The estate tax isn't relevant to the vast majority of advisers, their clients or America at large. And estate planners say the tax is largely optional for the wealthy, since there are plenty of ways to dilute it greatly or avoid it outright.
However, there's still a movement by some groups to end what they call the death tax, as demonstrated Monday when about 30 Republican senators sponsored a bill to permanently end it.
"It's the government's final insult to force grieving families to visit both the undertaker and the IRS on the same day," said Senate majority leader Mitch McConnell, R-Ky., a co-sponsor of the Death Tax Repeal Act of 2019.
However, the push to overturn the tax isn't necessarily founded in reality. First, hardly any families pay the tax, a 40% federal levy. There were 11,300 estate-tax returns filed in 2018, and only half of those were taxable, raising $20 billion in revenue.
The recent tax law greatly reduced the number of people subject to the tax, since it doubled the threshold governing how much of an estate is taxable. Individuals and married couples only had to pay tax on estate values exceeding $11.2 million and $22.4 million, respectively, in 2018.
The Urban-Brookings Tax Policy Center projects that 4,000 estate-tax returns will be filed this year, only 1,900 of which will be taxable — a third of last year's total. That would mean only 0.07% of the roughly 2.7 million deceased in 2018 will pay estate tax, according to the Tax Policy Center.
That's a stark contrast with the state of affairs in the early 2000s, when the threshold was much lower and more than 50,000 individuals or families paid estate tax.

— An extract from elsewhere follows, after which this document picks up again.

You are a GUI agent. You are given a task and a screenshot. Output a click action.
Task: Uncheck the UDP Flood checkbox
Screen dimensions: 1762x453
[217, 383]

"It's all but repealed already," said Richard Behrendt, an estate planning attorney.
Further, the super wealthy and their advisers have plenty of tools at their disposal — planning strategies and avoidance techniques — to water down the estate tax.
"Some practitioners say the estate tax is an optional tax," said Charlie Douglas, who runs an Atlanta-based family office.
These strategies often involve the use of trusts, which include a multitude of options. One common instrument: a grantor retained annuity trust. Business titans such as Facebook CEO Mark Zuckerberg, the Walton family of Wal-Mart fame, Goldman Sachs chairman Lloyd Blankfein, and the Trump family have used these vehicles to remove wealth from their estate and transfer it to children, who inherit that wealth estate-tax-free.
Wealthy individuals can also transfer stakes in family-controlled businesses, as well as securities held in a business like a limited partnership, at a discounted valuation — thereby reducing taxes due upon transfer of these assets during life or at death. The Trump administration quashed an Obama-era rule that would have scrapped the ability to do this, which some see as a tax loophole.
To avoid estate tax altogether, wealthy people can give the portion of an estate valued above the threshold amount to charity.
Opponents of the tax have nonetheless been trying to kill it for years, calling it an unfair tax that punishes hard-working families. Proponents feel that, without the tax, wealth concentration would spiral even more out of control.
Spiking the tax seems infeasible in the current political environment, given Democrats' control of the House of Representatives. Democrats have been more interested in imposing more taxes on the wealthy. Sen. Elizabeth Warren, D-Mass., for example, recently proposed households pay a 2% annual tax on each dollar of their net worth above $50 million.
"Wealthy people feel that Trump was the last hope of repealing the estate tax, and if he couldn't get it repealed then it's not going to get repealed," said Martin Shenkman, founder of Shenkman Law.